-- Extracted records --
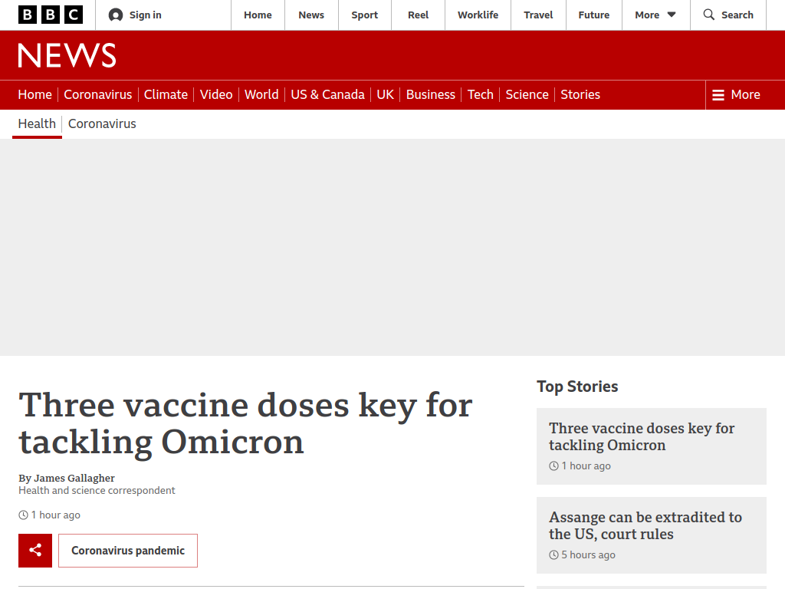This screenshot has width=785, height=589.
Task: Open the Worklife top navigation link
Action: coord(478,15)
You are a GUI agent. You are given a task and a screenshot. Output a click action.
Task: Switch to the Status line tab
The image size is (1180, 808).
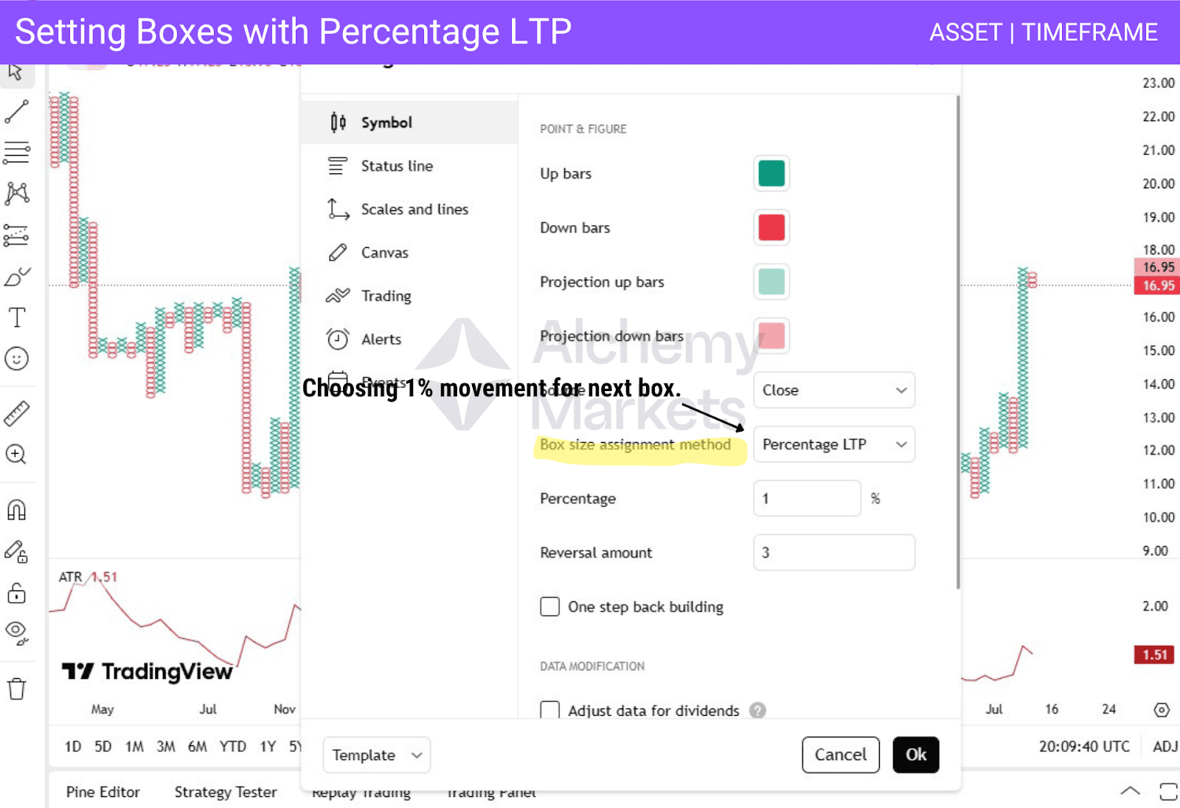point(397,166)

-- How to complete this task --
Would you print, exactly as they appear, the lines from the line with "You are a GUI" through the end of the entries above, leaving out the pictures?

-- Answer for the task --
You are a GUI agent. You are given a task and a screenshot. Output a click action.
Task: Switch to the Status line tab
The image size is (1180, 808).
point(397,166)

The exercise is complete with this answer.